Austin Hastings wrote:
> Jonathan Lang wrote:
> > The danger isn't really in the ability to suppress a method from a
> > given role or parent; the danger comes from the ability to suppress a 
> > method from _every_ role or parent.  A safe alternative to this would 
> > be to define a class method which then turns around and explicitly 
> > calls the inherited or role method that you really wanted; the 
> > drawback here is the poor Huffman encoding involved: writing a method 
> > is considerably more bulky than saying "exclude ..." or "rename ...". 
> > You can resolve this dilemma in two ways (not mutually exclusive): 
> > forbid the latter options, or come up with a more succinct way of 
> > handling the former option.
> 
> I don't think this is a disadvantage.
> 
> Consider that ROLES already require some similar feature: When two roles
> have methods that conflict, there is a requirement to suppress or rename
> one or both methods.

Actually, no; roles don't _need_ "suppress" or "rename" options to
disambiguate a conflict: the priority chain of "class methods, then role
methods, then inherited methods" provides all the tools that are
_required_ to remove ambiguities: you merely override the conflicting role
methods with a class method - which may explicitly call the preferred
inherited or role method, do its own thing, or both.  This technique
covers every benefit that exclusions and aliases provide with the sole
exception of the ability to make a given method name unavailable.  Its
only other potential fault vs. suppress and rename is poor Huffman
encoding.  

> Consider also that suppression across the board would be a valid
> Aspect-Oriented operation. For example, adding or replacing a C<debug>
> method.
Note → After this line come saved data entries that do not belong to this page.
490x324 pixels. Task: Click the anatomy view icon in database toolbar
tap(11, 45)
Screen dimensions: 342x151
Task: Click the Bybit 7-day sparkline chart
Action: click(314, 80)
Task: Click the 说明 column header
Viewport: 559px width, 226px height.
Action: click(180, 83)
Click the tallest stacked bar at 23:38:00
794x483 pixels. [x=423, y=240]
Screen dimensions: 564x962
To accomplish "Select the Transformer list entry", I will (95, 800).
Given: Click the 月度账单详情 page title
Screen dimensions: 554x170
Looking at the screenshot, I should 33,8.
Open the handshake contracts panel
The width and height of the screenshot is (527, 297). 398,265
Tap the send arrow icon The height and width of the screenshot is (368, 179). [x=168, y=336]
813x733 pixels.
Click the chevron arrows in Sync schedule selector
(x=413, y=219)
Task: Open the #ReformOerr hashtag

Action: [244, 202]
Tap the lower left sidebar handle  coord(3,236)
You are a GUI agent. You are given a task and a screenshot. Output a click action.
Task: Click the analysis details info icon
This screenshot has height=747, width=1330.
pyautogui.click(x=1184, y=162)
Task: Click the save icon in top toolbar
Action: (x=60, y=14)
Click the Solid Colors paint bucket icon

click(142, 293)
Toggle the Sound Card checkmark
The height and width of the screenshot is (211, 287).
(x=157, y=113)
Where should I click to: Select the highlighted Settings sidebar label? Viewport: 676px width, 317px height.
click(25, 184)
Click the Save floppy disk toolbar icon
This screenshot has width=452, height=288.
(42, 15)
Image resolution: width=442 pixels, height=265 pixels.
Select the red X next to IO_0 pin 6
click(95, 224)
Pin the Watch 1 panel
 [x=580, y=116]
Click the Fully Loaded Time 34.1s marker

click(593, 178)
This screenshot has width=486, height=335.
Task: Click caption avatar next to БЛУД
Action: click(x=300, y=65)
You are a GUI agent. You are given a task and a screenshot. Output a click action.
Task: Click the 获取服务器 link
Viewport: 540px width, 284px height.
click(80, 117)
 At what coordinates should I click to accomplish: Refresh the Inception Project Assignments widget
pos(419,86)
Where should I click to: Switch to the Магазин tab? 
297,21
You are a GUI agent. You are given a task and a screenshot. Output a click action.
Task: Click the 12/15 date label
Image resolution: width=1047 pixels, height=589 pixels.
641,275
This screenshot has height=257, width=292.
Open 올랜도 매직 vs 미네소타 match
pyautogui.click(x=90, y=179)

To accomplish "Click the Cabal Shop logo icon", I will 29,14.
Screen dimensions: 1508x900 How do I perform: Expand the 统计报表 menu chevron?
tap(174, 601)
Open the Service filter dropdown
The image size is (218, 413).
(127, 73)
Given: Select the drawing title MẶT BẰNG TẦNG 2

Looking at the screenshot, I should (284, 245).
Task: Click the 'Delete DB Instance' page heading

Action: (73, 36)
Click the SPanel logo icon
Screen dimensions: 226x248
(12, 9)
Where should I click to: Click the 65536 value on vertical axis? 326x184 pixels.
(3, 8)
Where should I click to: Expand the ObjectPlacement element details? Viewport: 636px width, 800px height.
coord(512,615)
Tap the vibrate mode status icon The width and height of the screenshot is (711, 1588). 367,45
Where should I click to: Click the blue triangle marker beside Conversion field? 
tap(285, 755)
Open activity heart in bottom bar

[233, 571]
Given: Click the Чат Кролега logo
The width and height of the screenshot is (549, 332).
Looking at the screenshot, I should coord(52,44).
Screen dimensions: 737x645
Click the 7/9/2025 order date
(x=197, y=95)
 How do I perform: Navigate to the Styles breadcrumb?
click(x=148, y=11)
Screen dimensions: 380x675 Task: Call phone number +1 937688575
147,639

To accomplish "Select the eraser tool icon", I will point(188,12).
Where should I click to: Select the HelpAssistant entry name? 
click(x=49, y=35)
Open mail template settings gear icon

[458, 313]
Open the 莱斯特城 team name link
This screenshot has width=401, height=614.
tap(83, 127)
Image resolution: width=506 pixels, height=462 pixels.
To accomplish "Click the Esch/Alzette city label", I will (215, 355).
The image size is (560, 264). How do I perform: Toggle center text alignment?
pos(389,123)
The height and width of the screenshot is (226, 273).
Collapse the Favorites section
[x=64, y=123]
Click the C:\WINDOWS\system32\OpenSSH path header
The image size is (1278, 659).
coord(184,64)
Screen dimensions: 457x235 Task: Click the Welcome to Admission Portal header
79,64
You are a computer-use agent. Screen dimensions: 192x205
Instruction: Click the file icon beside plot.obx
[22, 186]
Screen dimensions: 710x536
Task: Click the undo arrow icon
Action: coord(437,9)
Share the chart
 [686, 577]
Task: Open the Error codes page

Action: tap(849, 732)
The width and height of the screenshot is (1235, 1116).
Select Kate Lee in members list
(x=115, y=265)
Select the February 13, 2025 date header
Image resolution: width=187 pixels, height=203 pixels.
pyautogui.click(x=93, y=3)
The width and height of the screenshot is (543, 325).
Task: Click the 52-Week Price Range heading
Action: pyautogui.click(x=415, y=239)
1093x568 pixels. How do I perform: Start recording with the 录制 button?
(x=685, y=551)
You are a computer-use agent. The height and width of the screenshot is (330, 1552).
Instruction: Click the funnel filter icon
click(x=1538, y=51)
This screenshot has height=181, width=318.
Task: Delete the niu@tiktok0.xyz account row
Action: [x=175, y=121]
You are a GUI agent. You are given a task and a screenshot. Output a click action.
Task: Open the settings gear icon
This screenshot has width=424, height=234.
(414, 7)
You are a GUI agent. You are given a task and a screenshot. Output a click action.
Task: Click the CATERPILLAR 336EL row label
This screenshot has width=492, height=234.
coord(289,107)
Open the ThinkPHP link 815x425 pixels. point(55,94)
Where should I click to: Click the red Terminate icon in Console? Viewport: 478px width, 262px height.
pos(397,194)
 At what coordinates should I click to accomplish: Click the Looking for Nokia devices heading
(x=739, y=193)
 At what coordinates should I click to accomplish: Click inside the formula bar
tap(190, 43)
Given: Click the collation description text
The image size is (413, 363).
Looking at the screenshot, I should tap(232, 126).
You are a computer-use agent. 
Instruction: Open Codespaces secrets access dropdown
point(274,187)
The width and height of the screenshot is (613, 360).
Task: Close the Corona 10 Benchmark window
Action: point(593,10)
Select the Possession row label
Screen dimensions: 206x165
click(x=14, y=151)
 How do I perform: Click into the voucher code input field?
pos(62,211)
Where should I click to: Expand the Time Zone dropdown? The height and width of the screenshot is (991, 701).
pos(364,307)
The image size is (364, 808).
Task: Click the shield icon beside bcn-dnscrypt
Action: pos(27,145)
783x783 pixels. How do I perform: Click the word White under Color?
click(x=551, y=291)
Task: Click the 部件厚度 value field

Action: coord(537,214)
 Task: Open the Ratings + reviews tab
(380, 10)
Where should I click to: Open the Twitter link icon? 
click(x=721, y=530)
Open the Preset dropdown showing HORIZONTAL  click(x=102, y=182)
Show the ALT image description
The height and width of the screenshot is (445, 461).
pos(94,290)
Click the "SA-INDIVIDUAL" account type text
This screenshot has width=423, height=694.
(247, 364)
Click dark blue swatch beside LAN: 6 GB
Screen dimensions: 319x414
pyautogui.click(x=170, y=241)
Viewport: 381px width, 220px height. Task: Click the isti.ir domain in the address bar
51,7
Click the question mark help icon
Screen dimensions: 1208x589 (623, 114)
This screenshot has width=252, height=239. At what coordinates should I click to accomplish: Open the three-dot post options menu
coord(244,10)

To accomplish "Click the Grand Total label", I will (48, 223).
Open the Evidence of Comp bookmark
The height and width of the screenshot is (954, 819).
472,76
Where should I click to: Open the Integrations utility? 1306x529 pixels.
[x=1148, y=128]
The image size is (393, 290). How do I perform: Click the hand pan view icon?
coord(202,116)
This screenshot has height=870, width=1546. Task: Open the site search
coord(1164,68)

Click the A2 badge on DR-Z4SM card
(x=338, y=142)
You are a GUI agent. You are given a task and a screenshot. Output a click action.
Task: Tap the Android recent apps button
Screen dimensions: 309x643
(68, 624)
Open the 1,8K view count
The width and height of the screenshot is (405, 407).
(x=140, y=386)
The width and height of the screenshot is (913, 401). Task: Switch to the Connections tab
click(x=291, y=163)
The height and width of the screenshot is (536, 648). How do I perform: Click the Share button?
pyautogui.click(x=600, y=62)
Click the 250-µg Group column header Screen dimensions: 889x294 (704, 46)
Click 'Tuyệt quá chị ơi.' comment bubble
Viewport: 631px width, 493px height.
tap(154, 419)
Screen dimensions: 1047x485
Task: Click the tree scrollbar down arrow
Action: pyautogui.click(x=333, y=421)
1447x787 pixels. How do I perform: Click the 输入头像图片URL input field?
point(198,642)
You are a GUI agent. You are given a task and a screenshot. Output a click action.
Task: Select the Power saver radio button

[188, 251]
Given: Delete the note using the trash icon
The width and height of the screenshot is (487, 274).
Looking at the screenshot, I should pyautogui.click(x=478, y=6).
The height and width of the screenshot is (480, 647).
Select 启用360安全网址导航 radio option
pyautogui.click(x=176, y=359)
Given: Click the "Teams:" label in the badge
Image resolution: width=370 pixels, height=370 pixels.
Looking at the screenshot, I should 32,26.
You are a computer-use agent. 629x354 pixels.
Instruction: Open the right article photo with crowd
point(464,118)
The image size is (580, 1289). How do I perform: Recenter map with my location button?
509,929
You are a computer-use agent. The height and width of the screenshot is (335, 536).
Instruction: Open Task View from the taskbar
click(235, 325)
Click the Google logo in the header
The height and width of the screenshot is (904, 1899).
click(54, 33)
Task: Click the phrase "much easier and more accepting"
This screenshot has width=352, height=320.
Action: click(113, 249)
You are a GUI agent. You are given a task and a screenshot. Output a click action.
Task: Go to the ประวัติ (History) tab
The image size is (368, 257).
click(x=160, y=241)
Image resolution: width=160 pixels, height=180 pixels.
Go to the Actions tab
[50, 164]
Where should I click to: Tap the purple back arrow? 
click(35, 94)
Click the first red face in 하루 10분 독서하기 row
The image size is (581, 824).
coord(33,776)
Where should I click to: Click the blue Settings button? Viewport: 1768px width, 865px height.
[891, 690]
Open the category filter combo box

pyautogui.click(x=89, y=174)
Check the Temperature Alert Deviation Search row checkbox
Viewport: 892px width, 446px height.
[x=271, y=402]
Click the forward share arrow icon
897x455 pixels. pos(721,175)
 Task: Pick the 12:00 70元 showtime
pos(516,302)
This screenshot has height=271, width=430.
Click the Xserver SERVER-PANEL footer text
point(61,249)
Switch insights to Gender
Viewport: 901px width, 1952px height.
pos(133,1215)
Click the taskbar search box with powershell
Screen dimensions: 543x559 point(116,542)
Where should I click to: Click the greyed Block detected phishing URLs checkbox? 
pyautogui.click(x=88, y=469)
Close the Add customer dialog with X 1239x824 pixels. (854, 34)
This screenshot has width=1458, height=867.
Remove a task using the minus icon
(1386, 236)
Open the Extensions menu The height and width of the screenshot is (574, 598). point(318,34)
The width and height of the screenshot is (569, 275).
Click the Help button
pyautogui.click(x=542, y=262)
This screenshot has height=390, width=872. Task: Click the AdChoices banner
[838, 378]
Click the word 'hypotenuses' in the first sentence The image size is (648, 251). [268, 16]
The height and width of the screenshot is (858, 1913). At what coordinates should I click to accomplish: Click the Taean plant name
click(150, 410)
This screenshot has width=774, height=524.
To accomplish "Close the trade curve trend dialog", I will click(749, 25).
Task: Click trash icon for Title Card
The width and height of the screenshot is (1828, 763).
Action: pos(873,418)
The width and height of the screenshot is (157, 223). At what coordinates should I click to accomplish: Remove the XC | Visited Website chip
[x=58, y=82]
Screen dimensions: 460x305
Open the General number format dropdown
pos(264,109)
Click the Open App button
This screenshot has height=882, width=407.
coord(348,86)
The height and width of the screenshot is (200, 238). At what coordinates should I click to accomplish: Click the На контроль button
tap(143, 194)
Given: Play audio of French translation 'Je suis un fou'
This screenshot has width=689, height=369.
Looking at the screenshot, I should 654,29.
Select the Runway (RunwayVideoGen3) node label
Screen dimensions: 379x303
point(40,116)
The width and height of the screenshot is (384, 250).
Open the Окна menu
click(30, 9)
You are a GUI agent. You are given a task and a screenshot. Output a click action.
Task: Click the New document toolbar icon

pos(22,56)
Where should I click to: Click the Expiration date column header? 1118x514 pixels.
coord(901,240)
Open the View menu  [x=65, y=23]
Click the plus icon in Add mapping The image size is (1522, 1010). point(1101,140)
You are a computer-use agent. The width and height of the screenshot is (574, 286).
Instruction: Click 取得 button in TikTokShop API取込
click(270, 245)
But suppressing the same debug method for use in finished 
> products might be advantageous, especially if it resulted in a smaller 
> compiled executable.
> 
> To me, the "forget" or "discard" or "dispose" or "delete" (gasp) keyword
> or operation has a valid place, even if it's not a frequently used 
> place. I guess the question is: Could we successfully implement this in 
> 6.1 as a module?

It's been suggested that something like this could be handled by hacking
the DISPATCH method of a class so that it throws an exception whenever
that method gets called.  This doesn't really _remove_ the method in
question, but it does render it unavailable (implicitly, at least).